Empirical notes
Legal Data Audit Checklist
A compact checklist for missingness, extraction drift, panel structure, priors, and interpretive restraint.
2026
The audit begins before the model.
A legal-data result is not serious until the data-generating path is visible enough to challenge. Missingness, extraction error, panel dependence, priors, and case composition are not footnotes. They decide whether the conclusion is stable.

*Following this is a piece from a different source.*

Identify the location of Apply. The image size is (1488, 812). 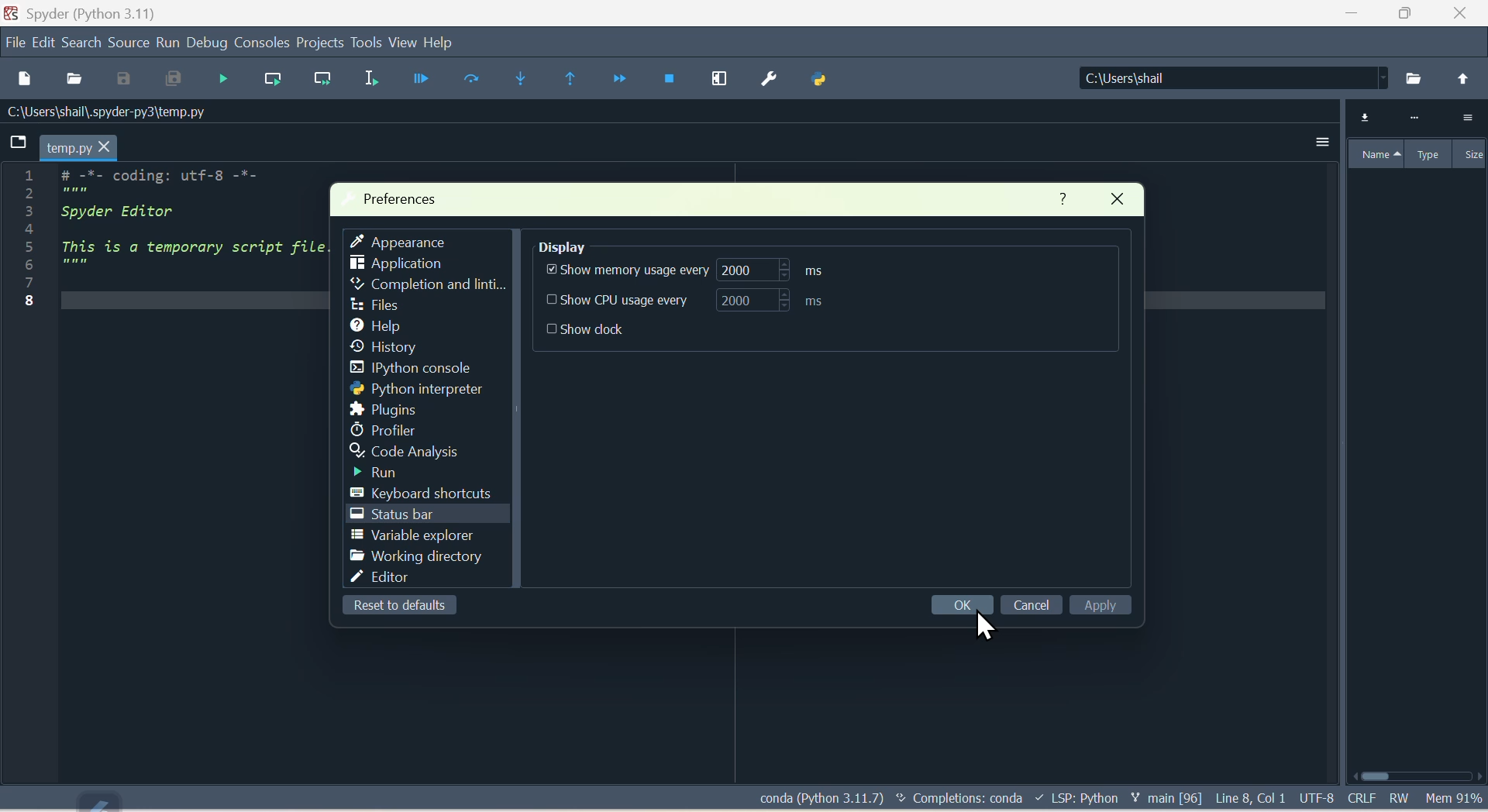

record_span -> extracted_fact
extracted_fact = { value, status, source, uncertainty }
publishable_claim only if:
source can be checked
uncertainty is named
denominators are stable
reviewer action is recorded
alternative explanations were tested
Checklist
| Check | Target | Failure mode |
|---|---|---|
| Missingness | Manual sample. | If "not mentioned" actually means "model missed it," the result can drift in a patterned way. |
| Posterior checks | Observed vs simulated. | A model should reproduce the broad shape of the data it claims to explain. |
| Prior sensitivity | Rank stability. | If small prior changes reorder the result, the support is thinner than the headline. |
| Panel dependence | Shared case effects. | Three judge-vote rows from one case are not three independent worlds. |
| Track effects | Published vs routine decisions. | Case type can explain a visible difference that looks like actor-level disparity. |
Product implication
The same rule applies to legal AI tools. A citation chip that appears only after the answer has already been generated is weak. The source path has to shape the answer while it is being made. The interface should expose files, pages, spans, dates, people, claims, and the path from each claim back to the material that produced it.
Public rule
Good empirical work should make disagreement easier. A reader should be able to ask: what was counted, what was excluded, what was inferred, what denominator changed, and what would have to be true for the claim to fail?